● Task list:
**a.** In the essay excerpt on Simone Leigh below, where was the writer raised?
**b.** Reproduce the part of the essay excerpt on Simone Leigh that starts at "I am a cultural" and ends at "my loneliness subside.".
··· Excerpt provided ···
I am a cultural transplant. I was born in Atlanta, Georgia, surrounded by family and friends with similar culinary palates and musical tastes as mine but I was raised in rural Deerfield, Massachusetts, where miles of cow fields separated me from the next closest Black family. Growing up, this dichotomy, coupled with a year living in France, often made me feel like an outsider; I did not fit comfortably within one or even two borders, whether geographic or identity-based.

Multidisciplinary artist Simone Leigh is chief among the myriad Black American artists and intellectuals whose work and lived experiences help my loneliness subside. 

Before becoming acquainted with Simone Leigh’s work for the first time the summer before my senior year at Spelman College, my construction of a genealogy chart including the scholars and artists who guide my voice and understanding of place was well underway. As an International Studies and French double major at Spelman, I took classes centered around global Black experiences, including African Diaspora and the World, Black Women in Latin America, and Survey of Francophone Literature. [. . .] My introduction to these other scholars and artists was the operative component in making my experience of Simone Leigh’s oeuvre in Venice, Italy, so astounding. The diasporic connections in her works set my mind ablaze as I saw the teachings throughout my life illuminated in harmony in Leigh’s works like Martinique (2022).
··· Dataset extract ···
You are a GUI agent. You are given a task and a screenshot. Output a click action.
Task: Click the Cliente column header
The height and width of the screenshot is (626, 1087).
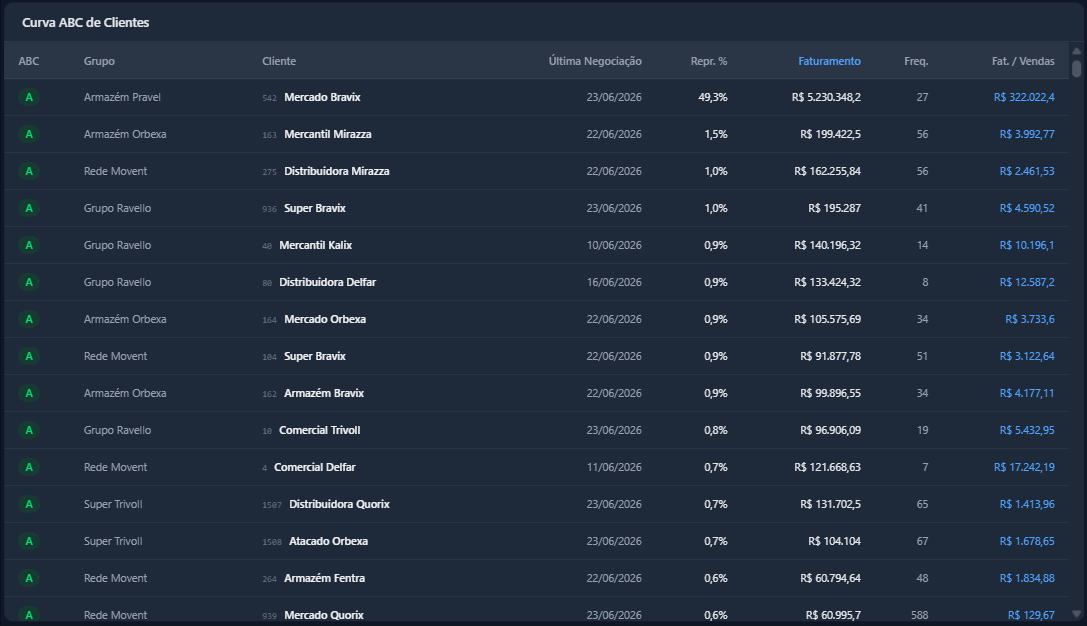pyautogui.click(x=279, y=61)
···
● Solution list:
**a.** Rural Deerfield, Massachusetts.

**b.**
I am a cultural transplant. I was born in Atlanta, Georgia, surrounded by family and friends with similar culinary palates and musical tastes as mine but I was raised in rural Deerfield, Massachusetts, where miles of cow fields separated me from the next closest Black family. Growing up, this dichotomy, coupled with a year living in France, often made me feel like an outsider; I did not fit comfortably within one or even two borders, whether geographic or identity-based.

Multidisciplinary artist Simone Leigh is chief among the myriad Black American artists and intellectuals whose work and lived experiences help my loneliness subside.